The sermon sets the stage: As soon as the tape ends we get
out our calendars and plan what we'll do over the next month.
Having just been charged to relax a little makes it easier to focus
on the activities that are really important to us as a family,
leaving off the ones that simply eat up time.
Re-establish priorities
Just when I think I'll burst with anticipation over the gifts I'm
hoping to receive, I open the mail and find requests for
donations to help buy toys for children of prisoners or orphans
in a foreign country. I'm always thankful for these opportunities
because they remind me how blessed I already am and that
Christmas really is about giving.
As Dickens so vividly illustrated in his A Christmas
Carol, donating time and money endure as timeless holiday
traditions because they have a way of getting our priorities back
in order.
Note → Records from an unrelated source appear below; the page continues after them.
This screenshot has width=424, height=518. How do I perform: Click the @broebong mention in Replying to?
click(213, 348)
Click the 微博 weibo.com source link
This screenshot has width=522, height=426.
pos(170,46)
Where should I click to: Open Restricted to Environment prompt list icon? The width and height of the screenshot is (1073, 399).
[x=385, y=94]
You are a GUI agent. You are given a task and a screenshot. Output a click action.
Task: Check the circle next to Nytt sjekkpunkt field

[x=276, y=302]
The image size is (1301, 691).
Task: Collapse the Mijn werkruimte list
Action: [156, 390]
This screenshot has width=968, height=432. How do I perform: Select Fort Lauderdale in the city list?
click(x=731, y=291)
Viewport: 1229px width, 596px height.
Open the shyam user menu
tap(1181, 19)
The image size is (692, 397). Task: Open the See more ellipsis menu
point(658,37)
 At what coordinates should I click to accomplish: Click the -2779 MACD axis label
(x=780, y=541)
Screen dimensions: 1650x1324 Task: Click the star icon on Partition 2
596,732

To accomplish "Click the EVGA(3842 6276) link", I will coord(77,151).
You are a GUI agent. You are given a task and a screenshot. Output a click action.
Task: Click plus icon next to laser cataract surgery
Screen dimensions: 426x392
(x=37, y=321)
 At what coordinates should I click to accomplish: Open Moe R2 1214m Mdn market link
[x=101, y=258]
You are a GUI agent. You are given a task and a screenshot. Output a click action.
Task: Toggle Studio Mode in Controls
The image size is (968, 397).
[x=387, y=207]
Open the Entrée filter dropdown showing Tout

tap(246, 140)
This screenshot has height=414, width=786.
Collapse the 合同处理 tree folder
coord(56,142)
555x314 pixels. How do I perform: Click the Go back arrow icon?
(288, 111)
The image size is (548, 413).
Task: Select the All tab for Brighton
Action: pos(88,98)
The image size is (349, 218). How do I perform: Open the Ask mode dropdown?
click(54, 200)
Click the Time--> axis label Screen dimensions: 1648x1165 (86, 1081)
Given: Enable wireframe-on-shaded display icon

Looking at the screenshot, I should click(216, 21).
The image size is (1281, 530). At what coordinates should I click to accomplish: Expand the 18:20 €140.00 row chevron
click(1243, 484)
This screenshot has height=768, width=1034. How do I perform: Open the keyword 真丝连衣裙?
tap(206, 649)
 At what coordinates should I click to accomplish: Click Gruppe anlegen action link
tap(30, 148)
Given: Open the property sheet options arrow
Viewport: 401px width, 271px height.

They remind us of Jesus' lowly entry into the world on
His way to the ultimate sacrifice. There he was, the King of the
universe stepping out of eternity to enter human time and place
as a mere baby whose parents couldn't even get a decent room
somewhere. Caroling at a nursing home, serving at a soup
kitchen and buying toys for tots go a long way toward spreading
Christmas cheer to people who are in difficult circumstances. But
such activities also realign our own hearts. I need those tangible
reminders that what I'm really celebrating is not a new sweater
but the hope of the world.
The countdown
The other night, after enjoying a traditional dinner and
Christmas shopping date (Steve and I were relaxing and focusing
on our relationship), our babysitter had a surprise waiting for
our return. She had helped the kids with a special art project: an
Advent chain with a removable paper link for every day in
December. But she didn't include any activities on the links. No
to-do items, just the joy of knowing we're getting closer to the
celebration of the Bethlehem baby who would be King.